> [THE TASK]:
From the listing below, gather every line that contains the string "icon" and copy each one out in full.

----- RECORDS PROVIDED

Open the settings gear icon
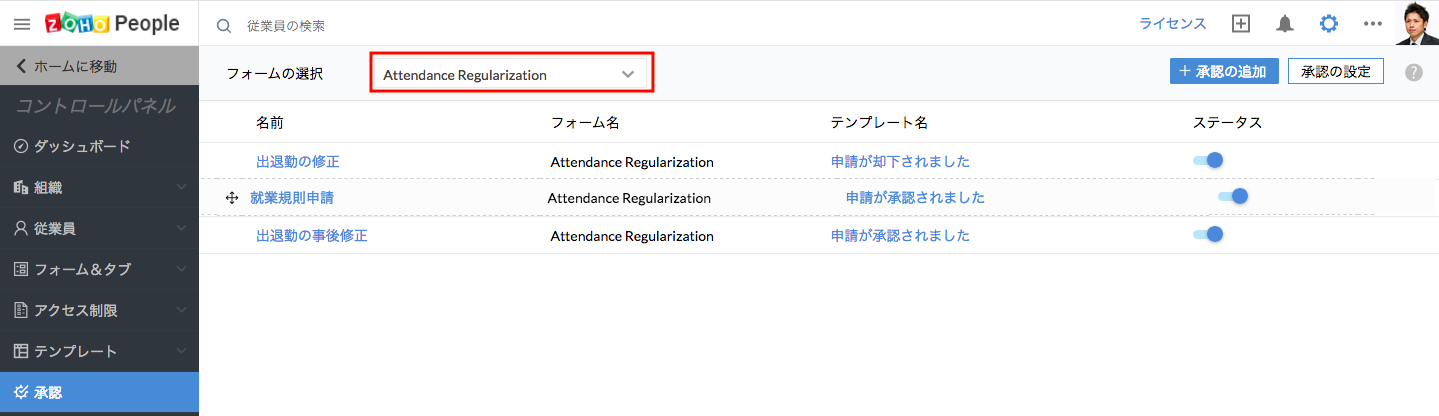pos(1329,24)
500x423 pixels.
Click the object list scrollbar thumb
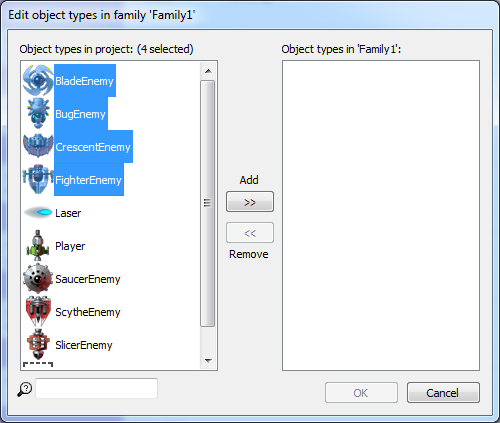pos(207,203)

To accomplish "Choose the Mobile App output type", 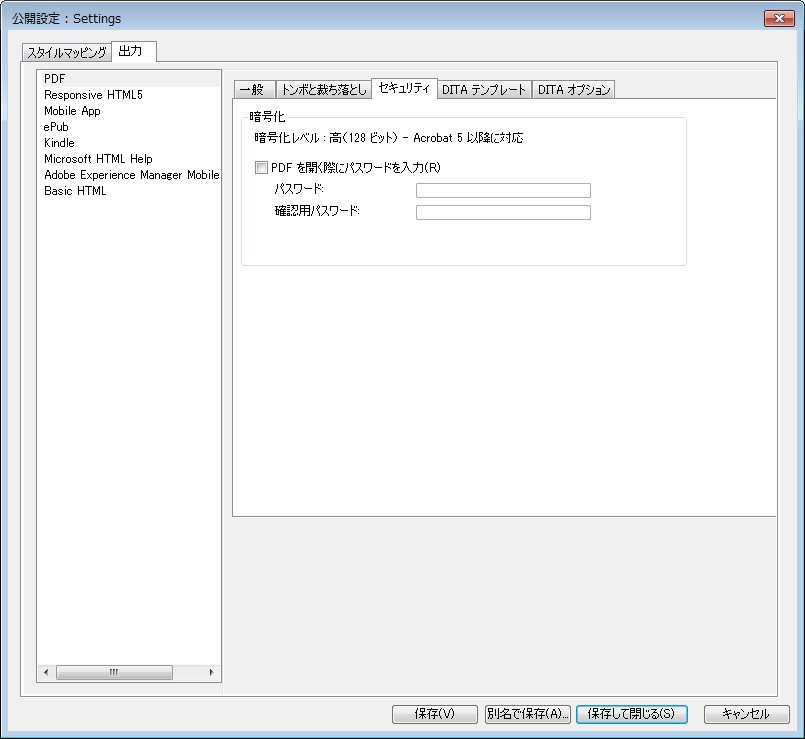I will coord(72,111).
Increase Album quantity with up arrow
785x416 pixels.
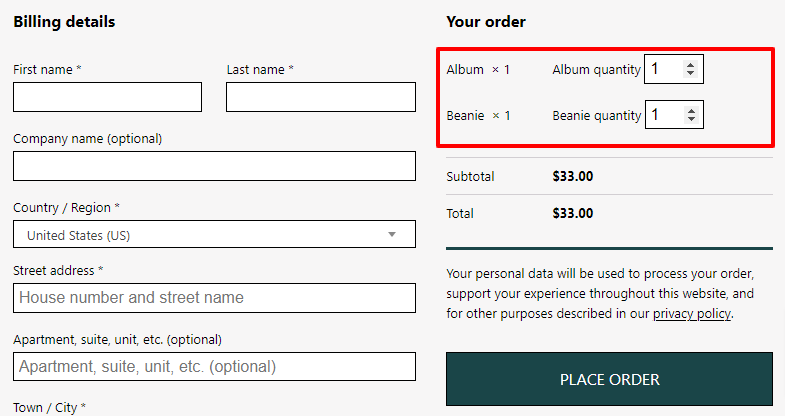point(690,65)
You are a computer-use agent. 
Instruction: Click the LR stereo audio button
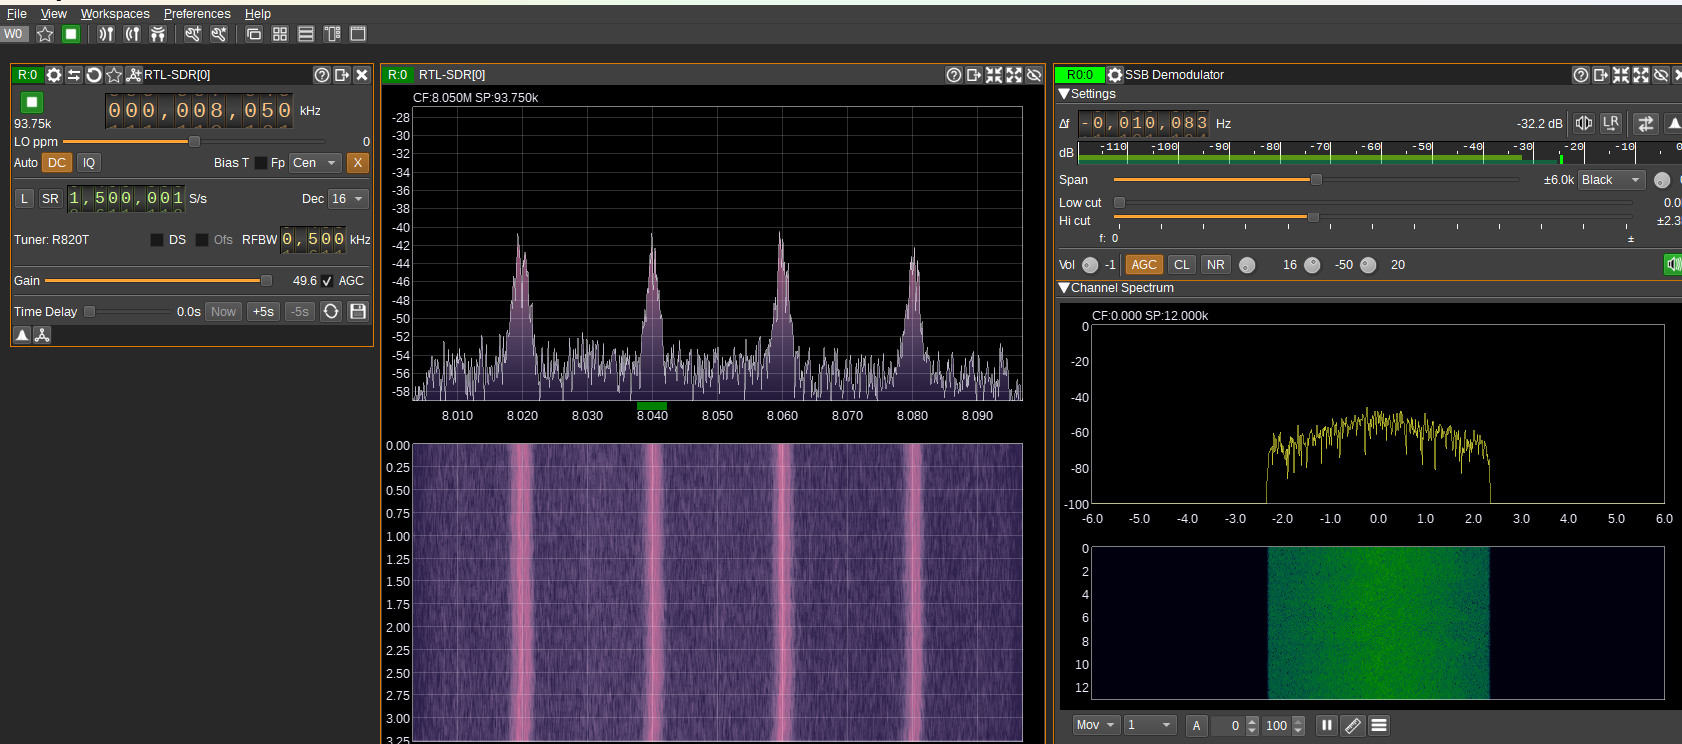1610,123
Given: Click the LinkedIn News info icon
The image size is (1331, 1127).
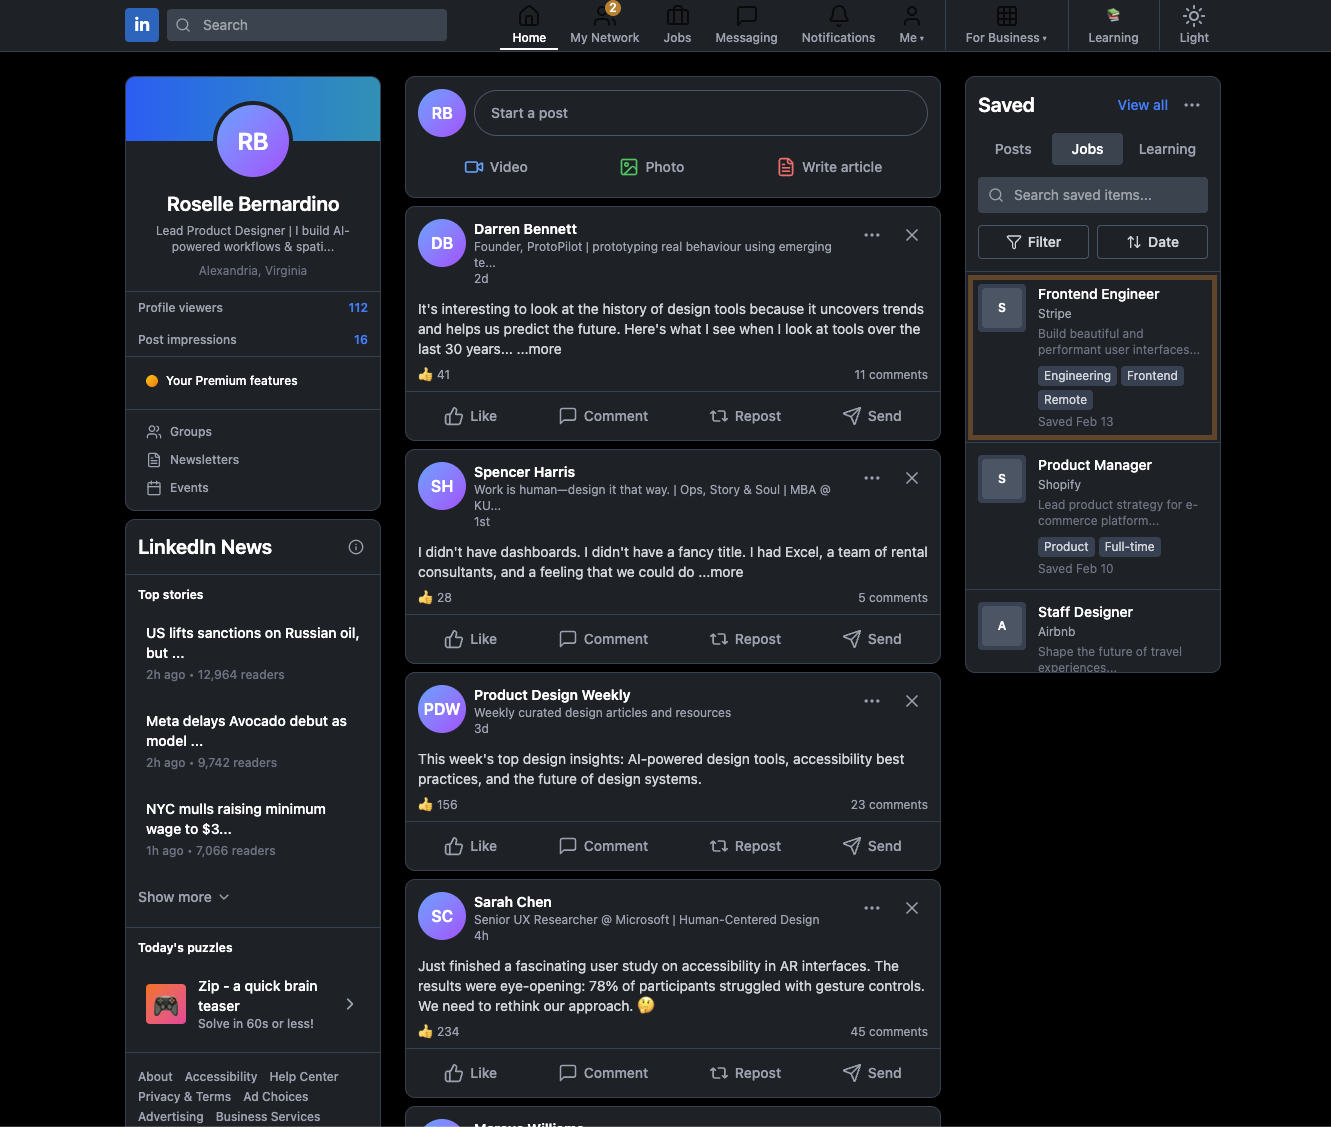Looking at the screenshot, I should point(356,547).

----------

> [WRITTEN SOLUTION]:
Open the settings gear icon
Given: Click the LinkedIn News info icon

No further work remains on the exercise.